I do know he ended up being a very bad man and it involved my potential kidnapping, cops, and a whole bunch of drama, but he is ordered never to contact me...ever. My mom met my now dad when I was only a year old and he came along with his own baby, my now brother. He had some very very awful things happen to him as a newborn that is still not that readily discussed but it ended with my father getting custody of a newborn back in 1980s (a rarity). The two met, married and that is the beginning of history for all I know.
I guess because my dad isn't around for this trip my mom has let me know some details. After the drama and before she met my now dad, she was working 12 hour days just to try and put food on our table and pay rent. My grandmother had to watch me during the day and my mom got to spend only about 30 minutes with me before I fell asleep for the night. It was just me and her from almost the time I was born until she met my dad.

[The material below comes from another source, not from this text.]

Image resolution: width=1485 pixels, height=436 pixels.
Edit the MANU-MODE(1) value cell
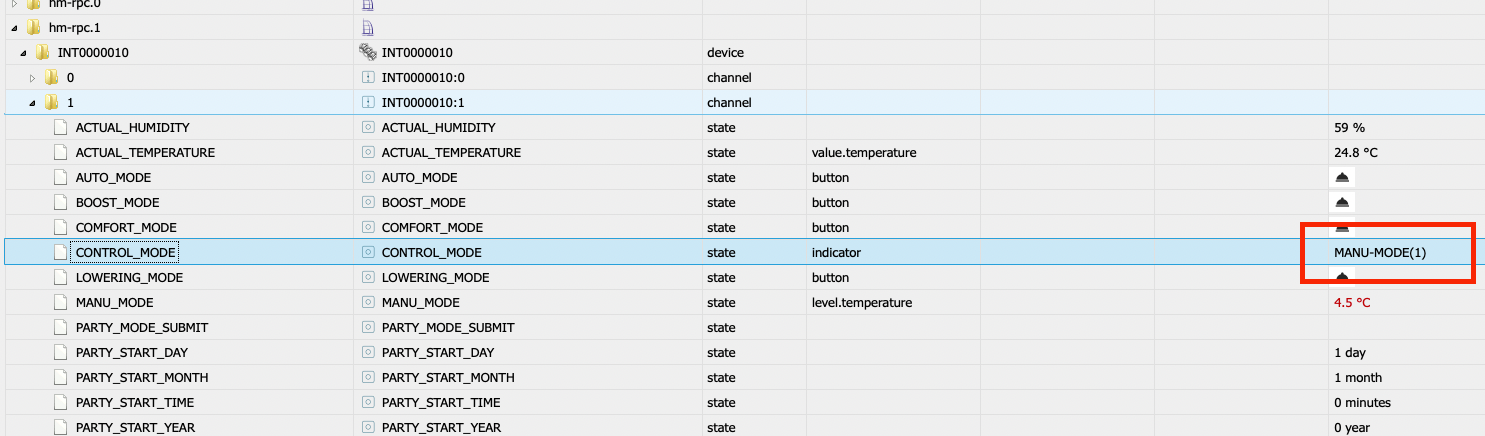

I can't imagine the stress of doing it alone each night every night. But she did. She tells me all the time that I was such a good baby it really wasn't that hard, but I think that is to try and make me feel better. Being on my own so much when my husband travels, makes me appreciate my mom so much more than I ever did. So, even though she is doing many items on my, please don't-list, I'm seeing her in a new light and thankful I have her to help me this week, just like she had her mom when she needed her the most.
Wow. Another great mom. Apple doesn't fall far from the tree.
ReplyDeleteI'm tearing up. Maybe it's postpartum hormones still lingerng. This made me think about my mom and her sacrifices. I'm guilty of taking her for granted. I'm going to give her a big hug next time I see her.
Thanks for reminding me.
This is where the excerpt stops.